Esteemed investors claim that a rising open-source technology, Bitcoin, represents the next technology breakthrough; it will reach the magnitude of the current phenomenon, social networking.
According to its website, Bitcoin is “an innovative payment network and a new kind of money.” It is a currency without banks or the complications of conventional currency, especially when concerning currency conversion when crossing international borders.
Bitcoin has the potential to transform the world’s economy through its exciting uses that previous currency systems could not allow. Transactions can be made more easily and credit card fraud can be eliminated. For example, f we had already fully adopted Bitcoin, the Target credit card fraud case, which caused a “massive breach of Target customer data that affected millions of shoppers”
would have been avoided.
This virtual currency, however, does pose some drawbacks, one of which is its potential for use by the black market, which has already adopted the system. The Silk Road (a black market website for illegal drugs) has been caught and shut down by the FBI.
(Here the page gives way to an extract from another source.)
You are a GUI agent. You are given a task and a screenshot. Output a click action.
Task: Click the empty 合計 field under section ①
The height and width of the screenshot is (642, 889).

Though it poses enormous potential for economics and convenience, beware of the black market when shopping with the Bitcoin. Mr. Purpura of HB’s Center for Business and Finance sees two sides to the phenomenon: it may facilitate exchange but believes that “in its current form it is subject to a lot of piracy, potentially corruption, [and] theft.” He would “be very hesitant to use it in its current form” before researching and being sure that it has reached its safety potential.
American magnetic credit cards are outdated and fraud is rampant; the rest of the world uses gold or silver chips in their cards, and for the US to create the infrastructure to convert to this higher-tech system, lots of time and money would be spent. Bitcoin may be our solution.